Reversal of particle Migration for viscoelastic solution at high solvent viscosity
arxiv(2024)
摘要
The imbalance of normal stress around a particle induces its transverse
migration in pressure-driven viscoelastic flow, offering possibilities for
particle manipulation in microfluidic devices. Theoretical predictions align
with experimental evidence of particles migrating towards the center-line of
the flow. However, these arguments have been challenged by both experimental
and numerical investigations, revealing the potential for a reversal in the
direction of migration for viscoelastic shear-thinning fluids. Yet, a
significant property of viscoelastic liquids that remains largely unexplored is
the ratio of solvent viscosity to the sum of solvent and polymer viscosities,
denoted as β. We computed the lift coefficients of a freely flowing
cylinder in a bi-dimensional Poiseuille flow with Oldroyd-B constitutive
equations.
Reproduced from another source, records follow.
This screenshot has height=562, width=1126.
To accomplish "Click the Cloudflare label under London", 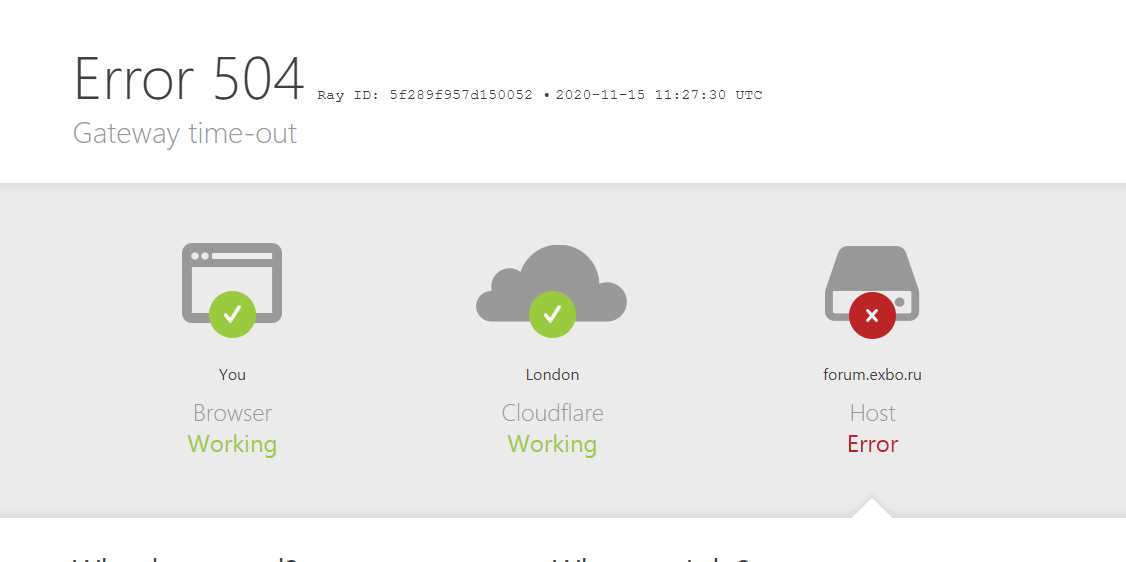I will click(x=552, y=413).
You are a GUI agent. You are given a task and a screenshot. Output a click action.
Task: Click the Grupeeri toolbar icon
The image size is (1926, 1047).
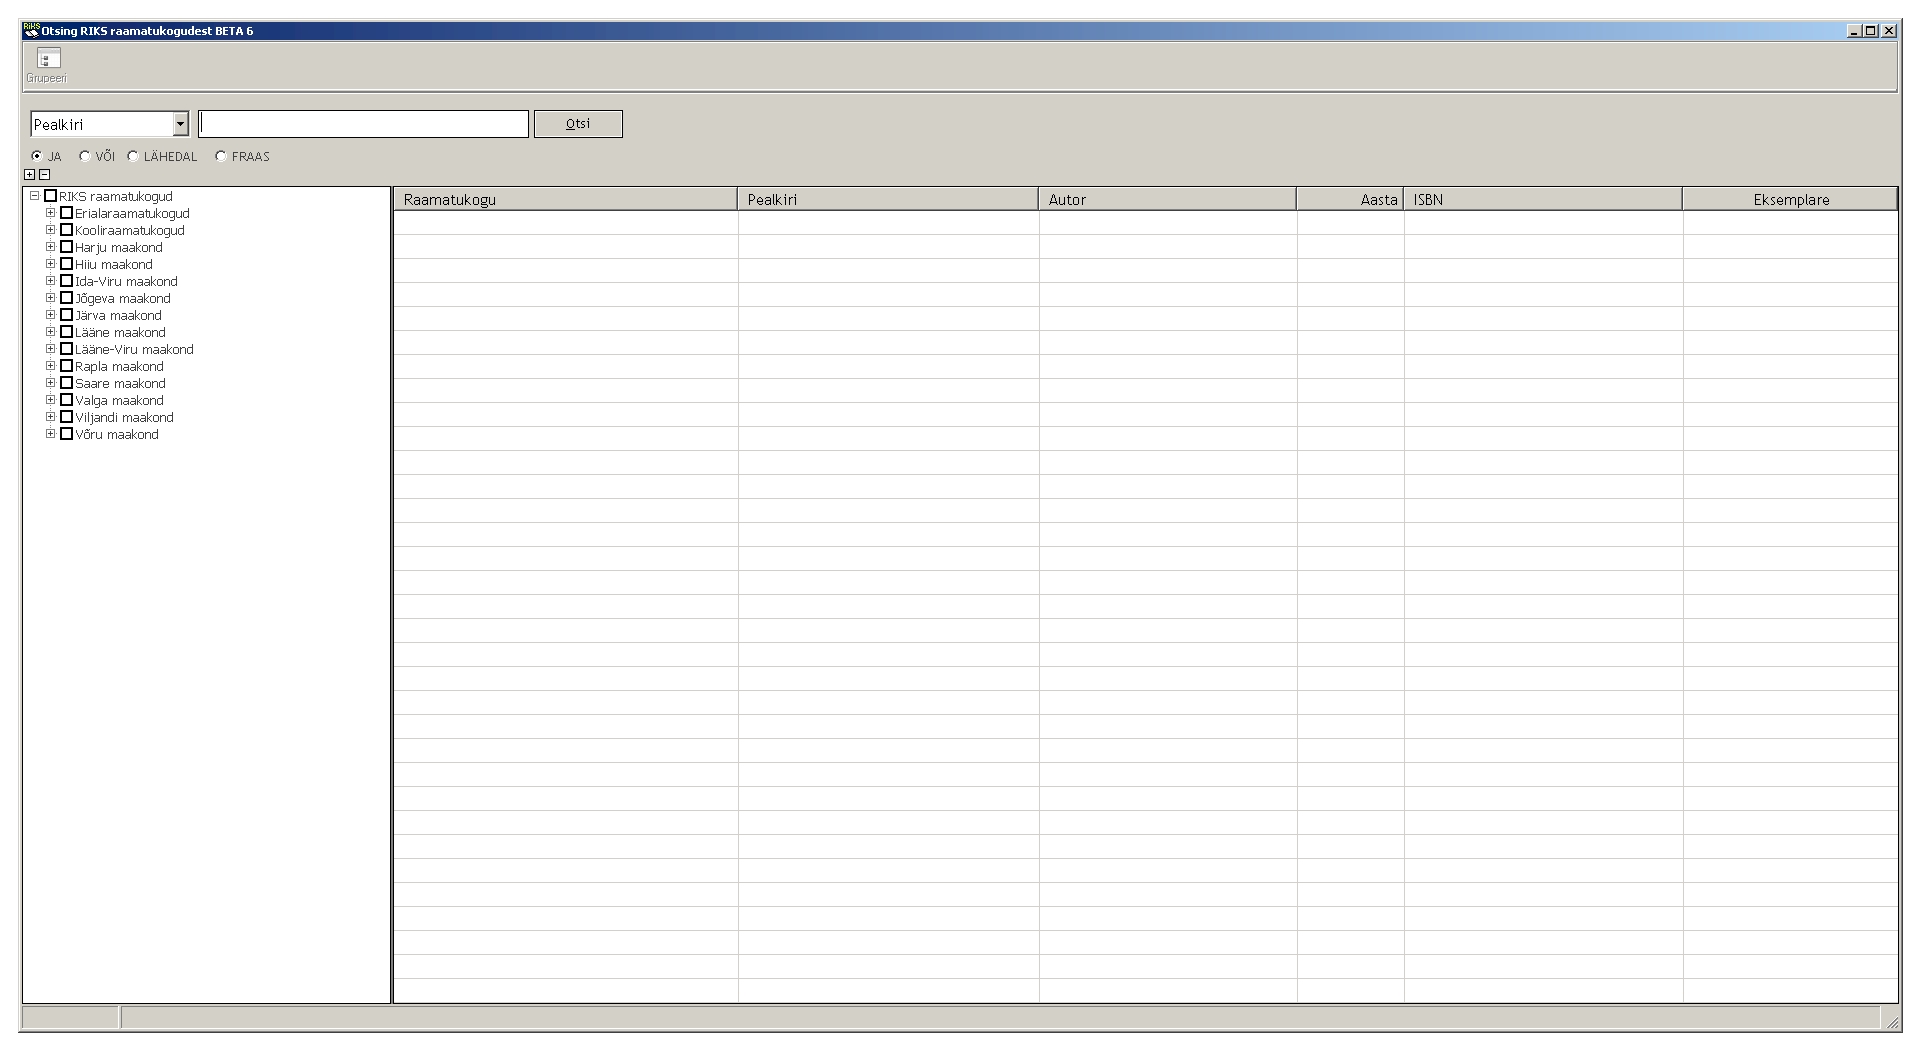coord(47,61)
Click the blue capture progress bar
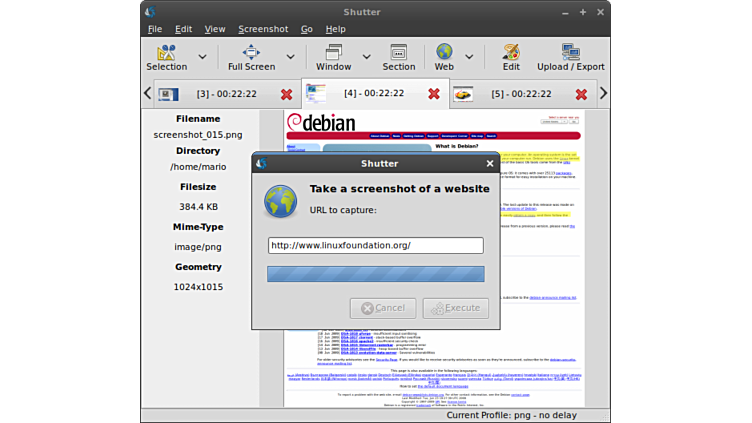The image size is (752, 423). [x=375, y=274]
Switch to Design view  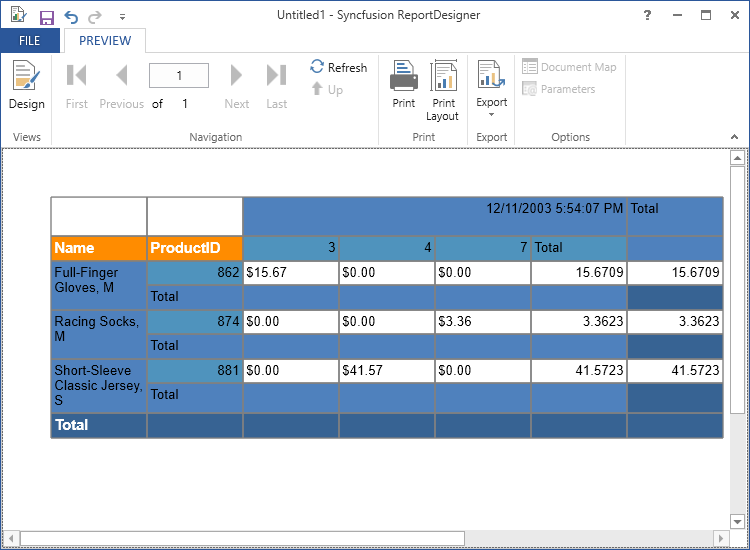pyautogui.click(x=26, y=85)
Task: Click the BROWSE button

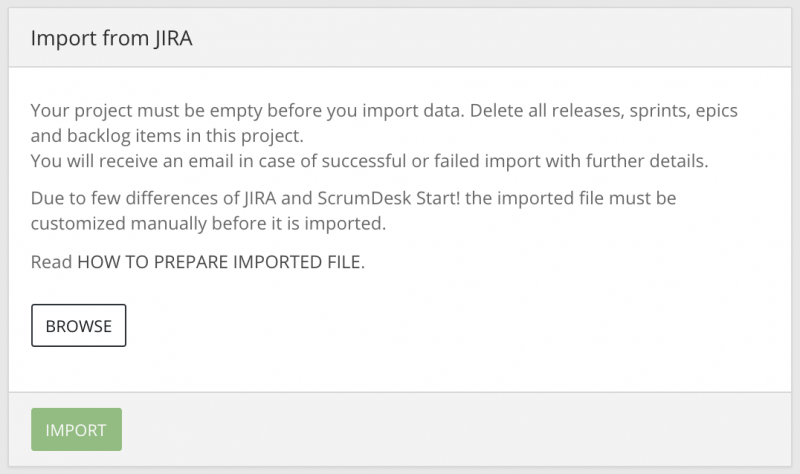Action: pyautogui.click(x=78, y=325)
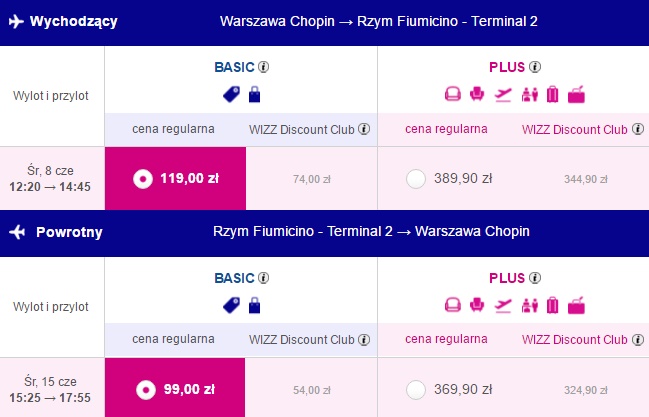Viewport: 649px width, 417px height.
Task: Click the outbound PLUS seat selection icon
Action: [x=477, y=94]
A transition from a negative (center-line migration) to a positive
(wall migration) lift coefficient was demonstrated with increasing β
values. Analogous to inertial lift, the changes in the sign of the lift
coefficient were strongly correlated with abrupt (albeit small) variations in
the rotation velocity of the particle. We established a scaling law for the
lift coefficient that is proportional, as expected, to the Weissenberg number,
but also to the difference in rotation velocity between the viscoelastic and
Newtonian cases. If the particle rotates more rapidly than in the Newtonian
case, it migrates towards the wall; conversely, if the particle rotates more
slowly than in the Newtonian case, it migrates towards the center-line of the
channel. Finally, experiments in microfluidic slits confirmed migration towards
the wall for viscoelastic fluids with high viscosity ratio.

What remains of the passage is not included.